Il
fait chaud et lourd à Rome. La circulation est paralysée par
un gigantesque embouteillage. À l'intérieur d'une des voitures
immobilisées, un homme suffoque. Comment s'évader de cet étouffoir
? Par la pensée. L'homme s'élève dans les airs. Attaché
à un filin comme un cerf-volant, il survole une plage. Un étrange
cavalier maintient l'autre bout de la corde.
Cette séquence d'ouverture, tour à tour réaliste et surréaliste, donne bien le ton du film. Son héros, Guido, est un metteur en scène de cinéma victime d'un malaise qui éclot en dépression nerveuse. D'où la nécessité de suivre une cure de repos dans un établissement thermal.
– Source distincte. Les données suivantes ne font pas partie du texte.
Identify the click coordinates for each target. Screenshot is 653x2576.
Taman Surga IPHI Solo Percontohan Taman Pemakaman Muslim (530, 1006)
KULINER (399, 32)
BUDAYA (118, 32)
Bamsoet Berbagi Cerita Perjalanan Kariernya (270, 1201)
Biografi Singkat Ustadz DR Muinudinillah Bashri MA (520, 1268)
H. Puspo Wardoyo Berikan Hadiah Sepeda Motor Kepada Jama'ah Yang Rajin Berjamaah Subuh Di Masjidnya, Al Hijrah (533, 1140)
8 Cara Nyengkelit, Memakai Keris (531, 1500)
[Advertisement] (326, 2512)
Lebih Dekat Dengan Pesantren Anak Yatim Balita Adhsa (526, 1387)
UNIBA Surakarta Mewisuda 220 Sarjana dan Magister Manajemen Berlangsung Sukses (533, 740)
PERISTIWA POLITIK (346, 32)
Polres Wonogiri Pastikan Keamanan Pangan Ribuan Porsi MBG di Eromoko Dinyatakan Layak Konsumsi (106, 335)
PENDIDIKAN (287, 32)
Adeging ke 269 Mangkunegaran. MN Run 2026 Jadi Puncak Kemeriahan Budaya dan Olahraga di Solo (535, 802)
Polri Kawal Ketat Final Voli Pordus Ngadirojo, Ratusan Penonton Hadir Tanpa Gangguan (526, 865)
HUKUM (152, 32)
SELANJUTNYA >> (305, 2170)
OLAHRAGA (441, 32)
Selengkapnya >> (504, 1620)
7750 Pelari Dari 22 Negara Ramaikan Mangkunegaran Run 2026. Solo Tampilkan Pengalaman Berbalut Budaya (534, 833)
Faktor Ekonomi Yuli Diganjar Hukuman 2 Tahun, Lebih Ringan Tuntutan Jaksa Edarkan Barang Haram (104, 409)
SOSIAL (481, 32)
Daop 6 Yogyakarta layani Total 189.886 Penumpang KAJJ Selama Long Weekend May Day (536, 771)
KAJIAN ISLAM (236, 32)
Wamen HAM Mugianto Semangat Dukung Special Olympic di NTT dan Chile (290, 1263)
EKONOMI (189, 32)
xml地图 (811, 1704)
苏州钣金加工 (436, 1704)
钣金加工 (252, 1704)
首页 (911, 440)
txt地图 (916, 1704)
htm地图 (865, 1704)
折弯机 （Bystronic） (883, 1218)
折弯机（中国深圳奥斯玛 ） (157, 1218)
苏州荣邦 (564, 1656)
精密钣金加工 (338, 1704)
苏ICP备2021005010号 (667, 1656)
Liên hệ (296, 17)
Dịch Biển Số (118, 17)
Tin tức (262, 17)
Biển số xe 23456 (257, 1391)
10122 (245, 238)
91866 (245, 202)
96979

Cette oisiveté forcée dont la vie mondaine n'est pas exclue, incité l'artiste "en disponibilité" à rêvasser. Il accueille complaisamment des images issues d'un lointain passé, revoit la ferme de son enfance, toute chaude de sensations délicieuses, rencontre son père et sa mère aux abords de leurs propres tombes... En même temps, il doit faire front à la vie quotidienne: ses amis et collaborateurs lui rendent visite l'entretiennent du projet de film qu'il a dû interrompre. Il est fatigué, agacé, persuadé de son impuissance à créer. Il flotte entre le réel et l'imaginaire. Tout lui est prétexte à s'évader dans l'univers du rêve. Il jongle ainsi avec l'espace et le temps, s'interroge sur l'échec de sa vie conjugale, se sent coincé entre femme et maîtresse. Par associations d'idées, il s'imagine au cur d'un harem à sa dévotion. Il se revoit, tout enfant victime de la discipline rigoriste d'une institution religieuse. Il évoque ses premiers émois sensuels au spectacle d'une femme énorme, a demi sauvage...
... Et puis, il y a ce maudit film (une histoire de science-fiction) qu'il ne sait plus comment terminer.
Au terme de ce tumultueux examen de conscience, Guido apaisé, invite tous ses compagnons de route (réels ou rêvés) à participer à une joyeuse farandole au centre de laquelle un enfant tout de blanc vêtu joue du pipeau. Cet enfant, c'est lui.
Fellini a
ainsi nommé sont film parce que c'est son huitième ou nuevième
opus, selon que l'on compte ou pas le premier, cosigné.